NATO muss bei Manöver GPS-Störsender abschalten

Das nordatlantische Militärbündnis NATO darf während eines aktuellen Manövers vor den Küsten Schottlands nicht mehr länger auf GPS-Störsender zurückgreifen. Eine entsprechende Anordnung erging vom britischen Verteidigungsministerium, nachdem es Beschwerden aus der Bevölkerung gab.

Im Vorfeld soll es seitens des Militärs Benachrichtigungen gegeben haben, wonach die GPS-Funktionalität in der Region dieser Tage gestört sein kann. Allerdings erreichte diese Mitteilung viele Bewohner der Region nicht. So sahen sich beispielsweise Fischer plötzlich einer Situation ausgesetzt, in der ihre Instrumente zur Positionsbestimmung auf See nicht mehr funktionierten, berichtete die 'BBC'.

Mit dem Hinweis, dass dadurch die Sicherheit ihrer Mitarbeiter gefährdet sei, wandten sich verschiedene Kapitäne von Fischerbooten an die Behörden. Aber auch an Land führten die Störsender zu Problemen. So befürchtet man, dass sich Touristen, die sich bei Wanderungen in Schottland auf ihre GPS-Systeme verlassen, verlaufen und zu Schaden kommen könnten.

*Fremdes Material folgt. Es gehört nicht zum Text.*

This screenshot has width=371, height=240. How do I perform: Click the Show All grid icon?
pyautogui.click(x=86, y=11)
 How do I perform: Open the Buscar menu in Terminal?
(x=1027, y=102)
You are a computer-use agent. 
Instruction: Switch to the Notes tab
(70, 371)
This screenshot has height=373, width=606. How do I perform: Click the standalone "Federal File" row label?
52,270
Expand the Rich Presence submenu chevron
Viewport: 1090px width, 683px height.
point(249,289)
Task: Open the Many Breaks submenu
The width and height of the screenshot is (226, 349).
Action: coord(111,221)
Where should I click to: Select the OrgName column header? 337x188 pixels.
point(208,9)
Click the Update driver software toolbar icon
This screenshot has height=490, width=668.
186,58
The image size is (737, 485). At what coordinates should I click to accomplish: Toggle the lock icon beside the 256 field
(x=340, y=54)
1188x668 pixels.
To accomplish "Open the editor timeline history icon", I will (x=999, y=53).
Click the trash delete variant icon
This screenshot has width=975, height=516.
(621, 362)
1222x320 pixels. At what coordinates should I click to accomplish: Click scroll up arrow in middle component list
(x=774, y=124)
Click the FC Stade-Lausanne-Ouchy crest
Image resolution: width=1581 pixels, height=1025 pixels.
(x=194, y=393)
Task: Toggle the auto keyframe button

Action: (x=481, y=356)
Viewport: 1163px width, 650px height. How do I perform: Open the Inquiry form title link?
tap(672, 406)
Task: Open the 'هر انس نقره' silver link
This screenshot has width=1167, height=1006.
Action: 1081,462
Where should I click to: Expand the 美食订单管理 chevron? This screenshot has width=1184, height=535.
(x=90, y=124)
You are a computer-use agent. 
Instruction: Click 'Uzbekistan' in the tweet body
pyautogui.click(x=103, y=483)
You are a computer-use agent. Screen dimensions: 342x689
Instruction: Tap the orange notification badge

Die Kommunalverwaltungen einiger Inseln in der Region beklagten außerdem, dass die Störsender nicht nur GPS-Signale behinderten, sondern auch Probleme beim Mobilfunk und dem Empfang von Satelliten-Fernsehen bereiteten. Einige Dörfer sollten so zeitweise fast komplett von der Kommunikation mit dem Festland abgeschnitten gewesen sein, da hier inzwischen wesentliche Teile der Kommunikation und Internet-Anbindungen über Mobilfunknetze laufen.

Das aktuell stattfindende NATO-Manöver "Joint Warrior" soll noch bis zum 17. Oktober andauern. Es findet zweimal im Jahr unter Beteiligung von See-, Luft- und Landstreitkräften statt. 14 Staaten sind bei der derzeitigen Aktion beteiligt.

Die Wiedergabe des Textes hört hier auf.